The MOSFET in his schematic is a P-channel, not an N-channel. The diode doesn't offer any protection for the FET; it may be destroyed together with the FET. Besides it's a 20 V diode, so even if it would protect against the induction voltage the 24 V supply may already kill it. The 7406 is superfluous, besides its maximum voltage is 30 V, not 40 V, and that 30 V is Absolute Maximum Ratings, not for continuous use. The circuit will also draw an unnecessary 5 mA with the relay on, and 10 mA no less with the relay off. Also the 100 Ω resistor doesn't "dampen oscillations".
What you need is a logic level gate MOSFET. You're using a PIC, which probably will have a supply voltage of minimum 3.3 V. Let us know if the voltage is lower. A logic gate FET will switch on with a 3.3 V gate voltage, so the PIC can drive it directly. No 7406 needed.

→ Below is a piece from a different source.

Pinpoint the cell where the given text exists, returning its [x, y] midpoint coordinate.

A relay typically needs less than 500 mW, at 24 V that would be 20 mA, but this is an industrial relay, and will probably need more. Let's be generous and say it needs 1 A (that's 24 W!). If we can find a FET with an \$R_{DS(ON)}\$ of less than 350 mΩ we'll be able to use an SMD; these are much cheaper than PTH parts. At the high 1 A it will dissipate 350 mW. What else? Power supply is 24 V, so let's take a maximum \$V_{DS}\$ of minimum 40 V. One FET which fulfills these requirements is the BUK98150:
Max. \$V_{DS}\$ 55 V
Max. \$I_D\$ 5 A
Max. \$R_{DS(ON)}\$ < 200 mΩ @ 3.3 V
Max. \$V_{GS(th)}\$ 2 V
Looks good. The BUK98150 will sink 2 A at 2.6 V gate voltage.
This graph shows an \$R_{DS(ON)}\$ of 175 mΩ @ 3 V and 2 A, for 1 A it will be less. Then dissipated power will be 175 mW, which the SOT-223 package can handle easily. The 175 mV drop is negligible.
This is the circuit. Contrary to Matt's it only consumes 0.1 mW. I've kept his 100 Ω resistor, which limits the short current spikes when switching; a microcontroller doesn't like capacitive loads much. The 100 kΩ ensures that the gate won't float if the PIC's I/O would be switched to input accidentally.
As you can see the diode goes over the relay, not the FET. You can use a Schottky diode here. This one has a maximum reverse voltage of 40 V.